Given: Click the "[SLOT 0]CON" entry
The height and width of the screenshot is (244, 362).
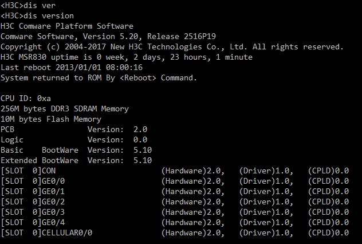Looking at the screenshot, I should [x=29, y=171].
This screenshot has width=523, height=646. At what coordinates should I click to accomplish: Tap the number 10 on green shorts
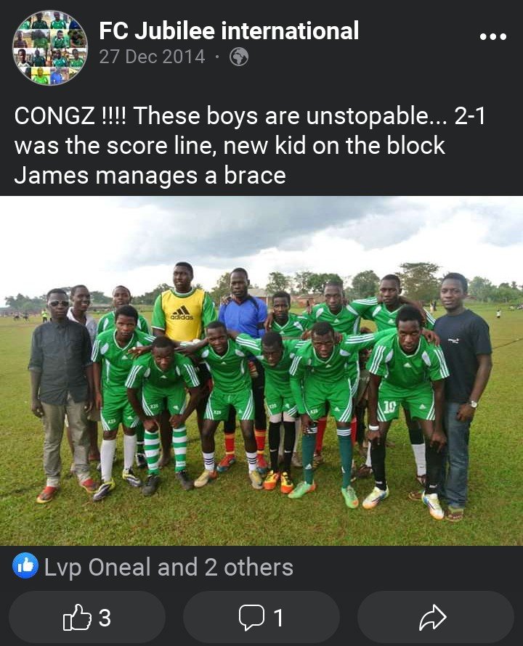(x=389, y=407)
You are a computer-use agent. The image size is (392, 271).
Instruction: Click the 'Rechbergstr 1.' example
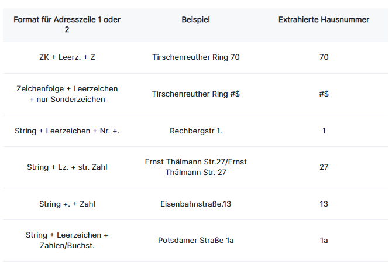coord(196,131)
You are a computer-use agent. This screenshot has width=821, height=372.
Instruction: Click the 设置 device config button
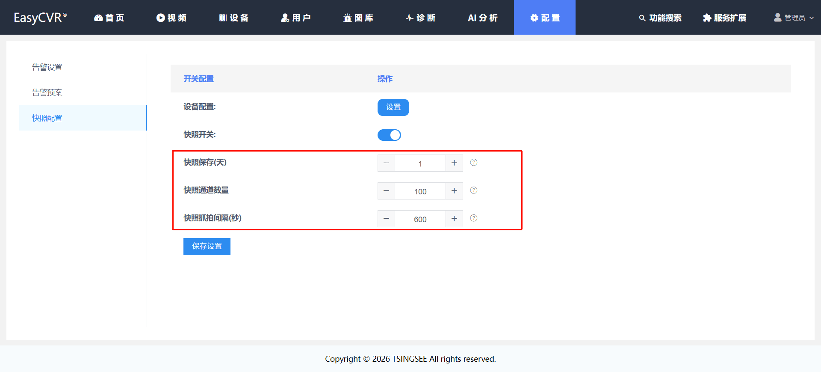tap(393, 107)
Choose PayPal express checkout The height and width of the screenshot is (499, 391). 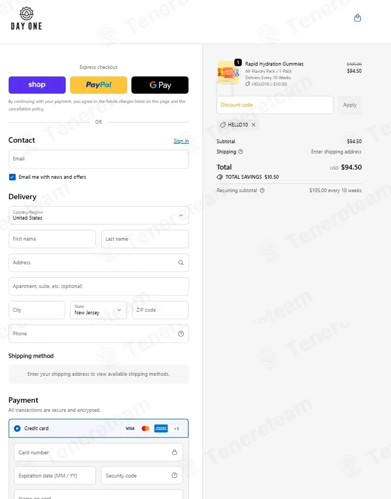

· · ·

Task to complete: Exactly as written, please copy out the whole set of records, skipping images.

Worked solution:
Given: Click the "[SLOT 0]CON" entry
The height and width of the screenshot is (244, 362).
Looking at the screenshot, I should [x=29, y=171].
This screenshot has width=523, height=646. At what coordinates should I click to accomplish: Tap the number 10 on green shorts
(x=389, y=407)
You are a computer-use agent. The image size is (392, 271).
Instruction: Click the 'Rechbergstr 1.' example
coord(196,131)
You are a computer-use agent. This screenshot has width=821, height=372.
Instruction: Click the 设置 device config button
tap(393, 107)
Choose PayPal express checkout The height and width of the screenshot is (499, 391). 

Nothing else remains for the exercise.